[Stored records]
□ □ □ □ □ □ □

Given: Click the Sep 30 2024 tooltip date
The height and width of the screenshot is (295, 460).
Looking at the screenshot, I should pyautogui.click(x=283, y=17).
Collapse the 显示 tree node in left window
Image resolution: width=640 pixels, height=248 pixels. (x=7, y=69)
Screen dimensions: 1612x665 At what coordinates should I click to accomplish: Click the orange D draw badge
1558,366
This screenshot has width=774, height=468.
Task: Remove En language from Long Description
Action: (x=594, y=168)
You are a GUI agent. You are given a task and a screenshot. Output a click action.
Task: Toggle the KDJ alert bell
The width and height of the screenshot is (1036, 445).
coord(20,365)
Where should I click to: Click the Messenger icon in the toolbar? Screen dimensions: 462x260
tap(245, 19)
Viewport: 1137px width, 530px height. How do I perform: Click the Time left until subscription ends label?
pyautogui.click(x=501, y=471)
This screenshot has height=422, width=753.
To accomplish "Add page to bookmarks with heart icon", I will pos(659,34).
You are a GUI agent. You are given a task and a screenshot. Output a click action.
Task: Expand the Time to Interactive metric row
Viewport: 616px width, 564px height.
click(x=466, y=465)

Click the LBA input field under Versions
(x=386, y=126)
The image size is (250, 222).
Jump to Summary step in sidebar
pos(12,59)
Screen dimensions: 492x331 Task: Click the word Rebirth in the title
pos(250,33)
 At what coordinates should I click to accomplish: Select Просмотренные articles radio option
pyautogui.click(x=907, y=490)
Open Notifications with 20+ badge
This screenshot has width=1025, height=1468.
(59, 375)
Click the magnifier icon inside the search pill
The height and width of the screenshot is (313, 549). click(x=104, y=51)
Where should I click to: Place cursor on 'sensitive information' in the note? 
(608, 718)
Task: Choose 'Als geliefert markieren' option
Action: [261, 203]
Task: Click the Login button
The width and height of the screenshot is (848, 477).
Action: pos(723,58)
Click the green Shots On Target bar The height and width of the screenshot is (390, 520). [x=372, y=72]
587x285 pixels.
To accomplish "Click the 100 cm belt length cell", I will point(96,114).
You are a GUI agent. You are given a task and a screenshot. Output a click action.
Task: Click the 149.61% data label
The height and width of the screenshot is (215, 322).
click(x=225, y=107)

□ □ □ □ □ □ □

-- Work instructions --
The requested lines run from the one with "Click the green" through the last line of the records. Return them exactly.

-- Result --
Click the green Shots On Target bar The height and width of the screenshot is (390, 520). [x=372, y=72]
587x285 pixels.
To accomplish "Click the 100 cm belt length cell", I will point(96,114).
You are a GUI agent. You are given a task and a screenshot. Output a click action.
Task: Click the 149.61% data label
The height and width of the screenshot is (215, 322).
click(x=225, y=107)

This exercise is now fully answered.